*** Opening of Input material ***

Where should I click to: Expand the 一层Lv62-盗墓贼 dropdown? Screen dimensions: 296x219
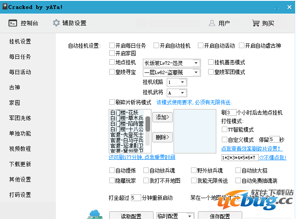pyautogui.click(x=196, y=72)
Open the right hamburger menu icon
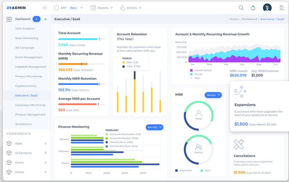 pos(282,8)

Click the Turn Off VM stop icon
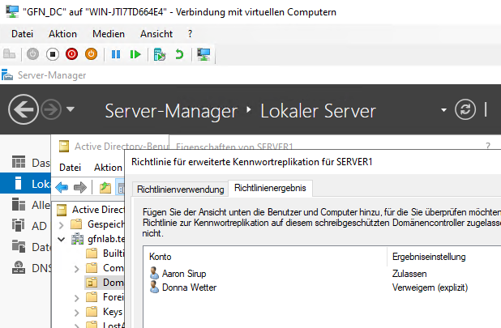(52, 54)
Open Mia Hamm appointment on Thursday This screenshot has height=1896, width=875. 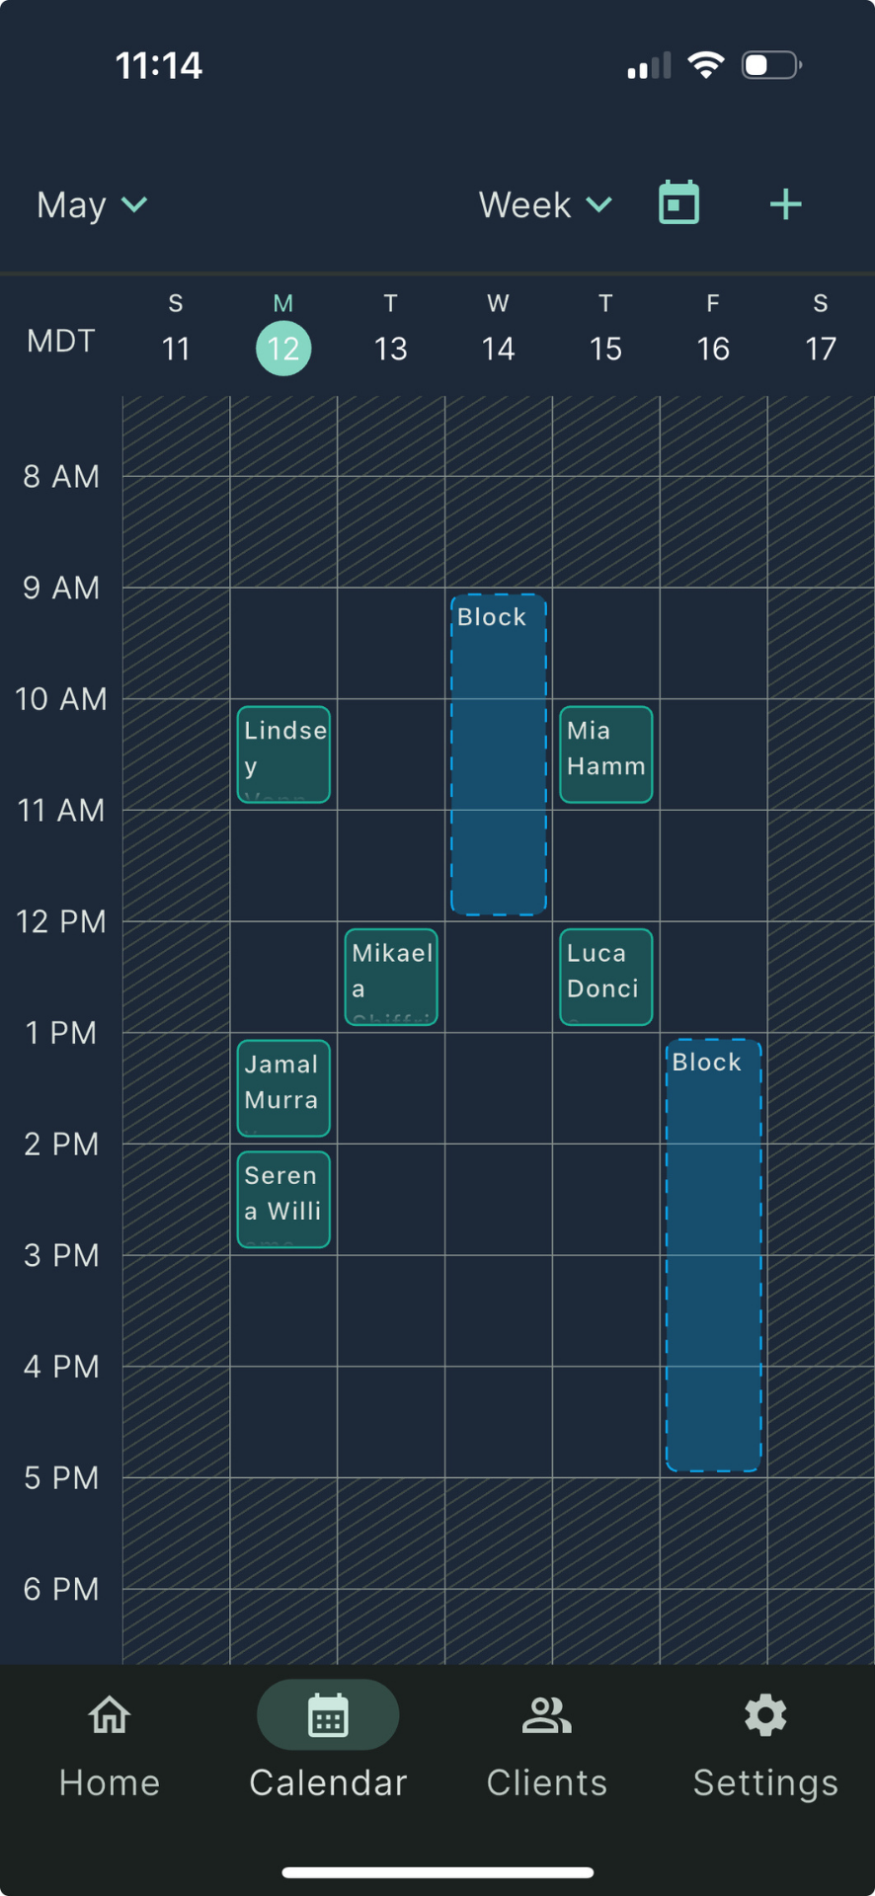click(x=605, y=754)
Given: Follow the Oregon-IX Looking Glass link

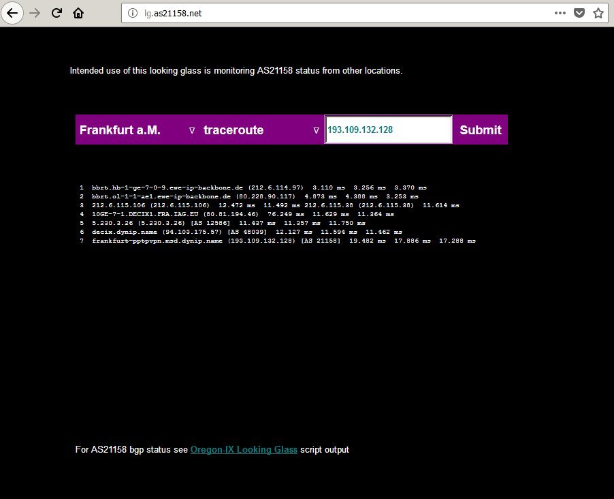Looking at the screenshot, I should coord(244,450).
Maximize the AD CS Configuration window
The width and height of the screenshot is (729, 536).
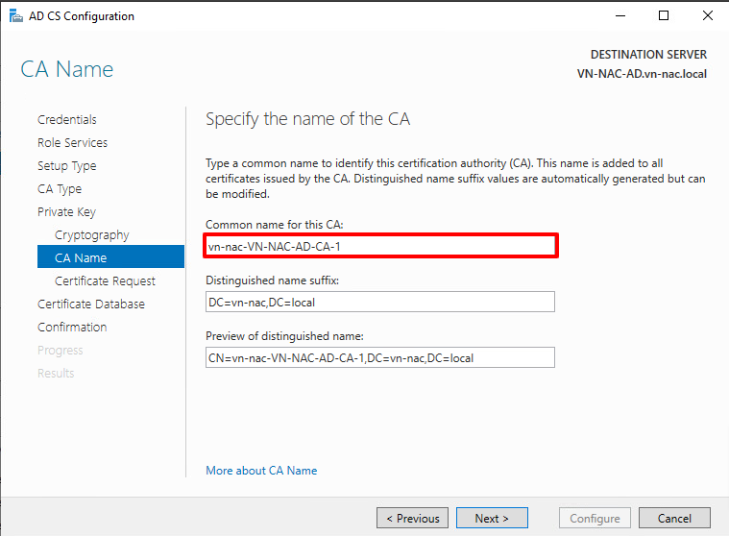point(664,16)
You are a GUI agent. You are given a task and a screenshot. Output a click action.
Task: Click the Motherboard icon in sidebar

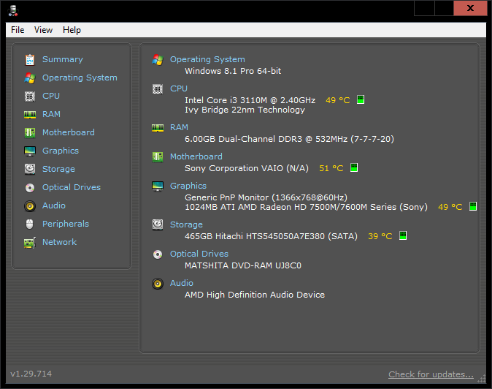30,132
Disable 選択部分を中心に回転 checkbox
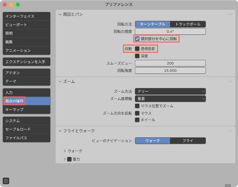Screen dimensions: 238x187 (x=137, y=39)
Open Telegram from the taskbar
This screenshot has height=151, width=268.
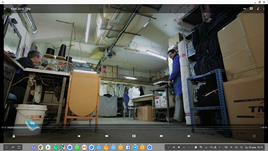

*** Close of Input material ***

*Goal of the exercise:*
Nothing but the lines from the one that holds "Open Telegram from the taskbar" through the end of the data should appear, written out exactly, without pictures.

*Result of this exercise:*
Open Telegram from the taskbar
This screenshot has height=151, width=268.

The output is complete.